## PROBLEM DESCRIPTION
Below is a listing from which only part is wanted; return exactly the lines from the one with "Given: Open the Twitter for iPhone link" up to and including the one with "The image size is (772, 670).".

## MATERIAL FOR THE TASK
━━━━━━━━

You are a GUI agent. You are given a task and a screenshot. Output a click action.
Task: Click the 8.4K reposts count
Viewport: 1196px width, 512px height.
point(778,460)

━━━━━━━━

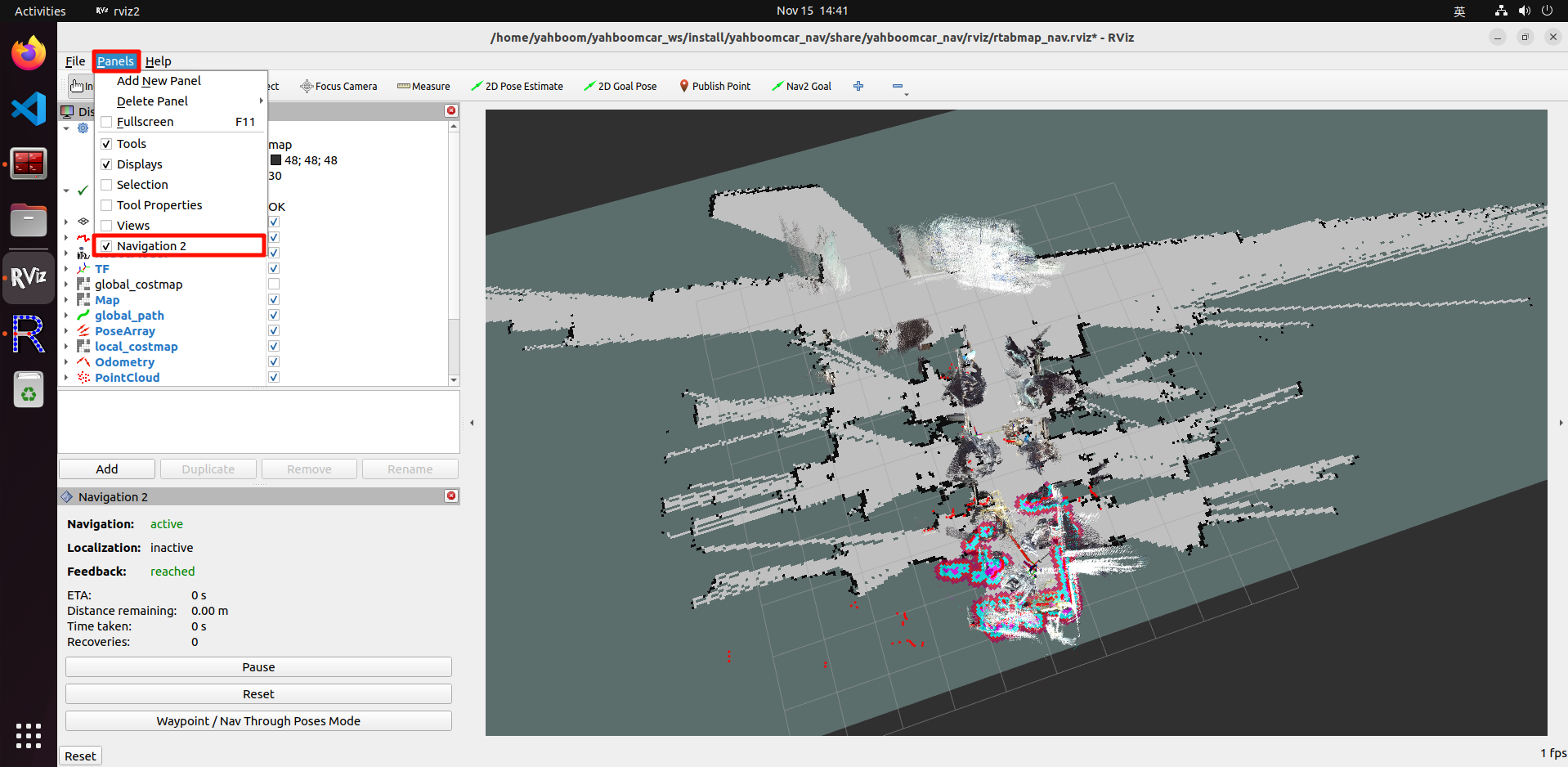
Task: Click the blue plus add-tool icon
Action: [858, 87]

━━━━━━━━

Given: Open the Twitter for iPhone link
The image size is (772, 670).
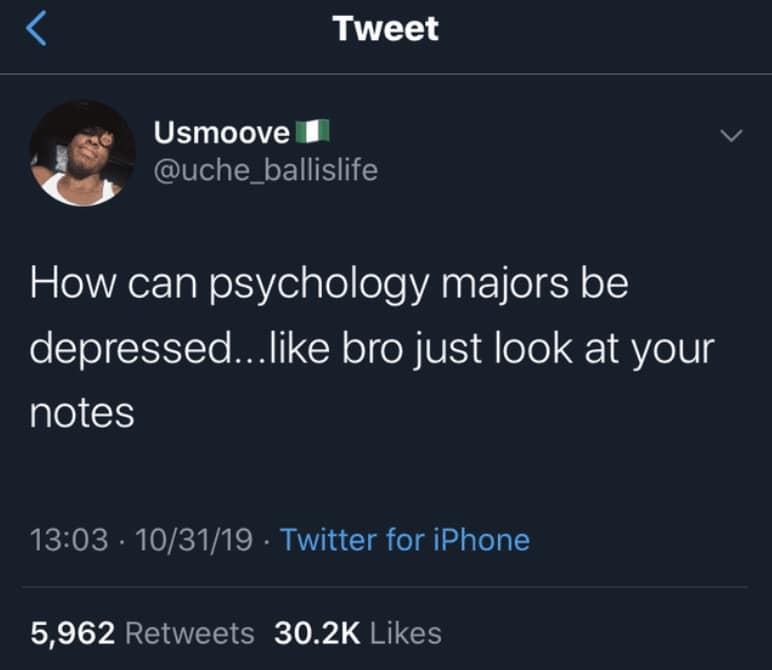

━━━━━━━━

## OUTPUT FOR THIS TASK
Given: Open the Twitter for iPhone link
The image size is (772, 670).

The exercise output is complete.